Theroux also explores the appeal and influence of these communities, particularly among young men who feel uncertain about identity, success, or relationships. By spending time with leading influencers and attending their events, the documentary investigates how their messages are framed, how audiences respond to them, and how online platforms amplify such content.

== Subjects ==
For the documentary, Theroux focuses on prominent influencers associated with the manosphere, including:

- Harrison Sullivan, known online as HSTikkyTokky
- Nicolas Kenn De Balinthazy, known online as Sneako
- Amrou Fudl, known online as Myron Gaines
- Justin Waller
- Ed Matthews

== Critical reception ==
Initial reception of Inside the Manosphere was mixed. Some commentators criticised the lack of female voices in the documentary and felt that it did not break any new ground in coverage of the manosphere.

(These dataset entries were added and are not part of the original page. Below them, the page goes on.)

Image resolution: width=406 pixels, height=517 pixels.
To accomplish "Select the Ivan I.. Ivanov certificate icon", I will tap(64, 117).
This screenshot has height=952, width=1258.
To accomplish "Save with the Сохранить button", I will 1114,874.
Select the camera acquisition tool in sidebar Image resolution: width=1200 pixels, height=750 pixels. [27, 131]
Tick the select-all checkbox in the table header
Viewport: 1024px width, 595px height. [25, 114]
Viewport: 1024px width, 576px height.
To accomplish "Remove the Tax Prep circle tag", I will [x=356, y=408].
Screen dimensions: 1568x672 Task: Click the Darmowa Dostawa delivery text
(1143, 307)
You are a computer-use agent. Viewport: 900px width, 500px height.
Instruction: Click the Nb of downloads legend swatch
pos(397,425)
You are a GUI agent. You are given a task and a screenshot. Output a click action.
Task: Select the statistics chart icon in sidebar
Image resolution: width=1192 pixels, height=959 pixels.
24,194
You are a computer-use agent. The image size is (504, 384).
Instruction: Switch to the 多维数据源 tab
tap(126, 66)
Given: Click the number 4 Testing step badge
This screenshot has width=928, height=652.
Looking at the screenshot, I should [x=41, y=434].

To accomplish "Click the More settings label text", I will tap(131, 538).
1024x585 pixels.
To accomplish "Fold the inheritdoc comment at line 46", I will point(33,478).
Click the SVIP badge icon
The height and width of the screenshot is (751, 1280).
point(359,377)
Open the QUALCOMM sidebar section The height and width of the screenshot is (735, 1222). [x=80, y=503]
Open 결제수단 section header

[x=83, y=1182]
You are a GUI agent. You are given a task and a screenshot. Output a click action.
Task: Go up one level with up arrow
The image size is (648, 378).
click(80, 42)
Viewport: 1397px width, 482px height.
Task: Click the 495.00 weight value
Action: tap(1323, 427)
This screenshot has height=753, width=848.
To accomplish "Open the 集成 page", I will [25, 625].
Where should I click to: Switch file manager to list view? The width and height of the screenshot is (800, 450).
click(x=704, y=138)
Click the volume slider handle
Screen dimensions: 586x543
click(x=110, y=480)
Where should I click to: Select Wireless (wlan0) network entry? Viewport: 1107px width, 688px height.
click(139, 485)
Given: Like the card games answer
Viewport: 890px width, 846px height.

Others said that it was essential viewing for anyone unaware of the pervasiveness of manosphere content online and its direct link to misogyny.

Adam White of The Independent labelled the documentary a "failure" by virtue of its subject matter, since Theroux's "methods of gentle, observational needling prove no match for an online culture defined by its apathetic immorality". The review stated that Theroux's attempts to intellectualise his interviewees' views and point out their hypocrisies mean little for a sub-culture which "positions personal financial gain above all else". For White, the documentary's ultimate failure is that it contributes to that gain, providing "maximum exposure to individuals who consider any kind of attention a win. It leaves a bitter, nasty taste in the mouth".

Lucy Mangan, writing for The Guardian, similarly criticised Theroux's typical documentary technique as incompatible for a manosphere focus: "the silent supposed bafflement and dependence on giving people enough rope to hang themselves, which are such a large part of his arsenal, look like increasingly feeble weapons when the matters are of such increasing importance in all of our lives". Mangan noted further that the appearances of the women in the featured creators' lives were "potentially very interesting" and something Theroux should have pursued further. His alternative focus on the men's childhoods, for Mangan, "begins to seem a lot like excuse-hunting instead of an interrogation" of their views. Mangan also stated that Theroux was "a bit late to the party", with so many other manosphere documentaries already available, and questioned whether a documentary on this theme fronted by a woman "might yield something new".

Annabel Hoare's review for The Conversation aligned with White's view that the documentary amplified the profiles of manosphere creators without providing appropriate pushback to their views. For Hoare, "the danger is that viewers may come away with a clear understanding of the style and aspirations of the manosphere. But they are left in the dark as to its harmful effects both to young men and women – and how this harm occurs".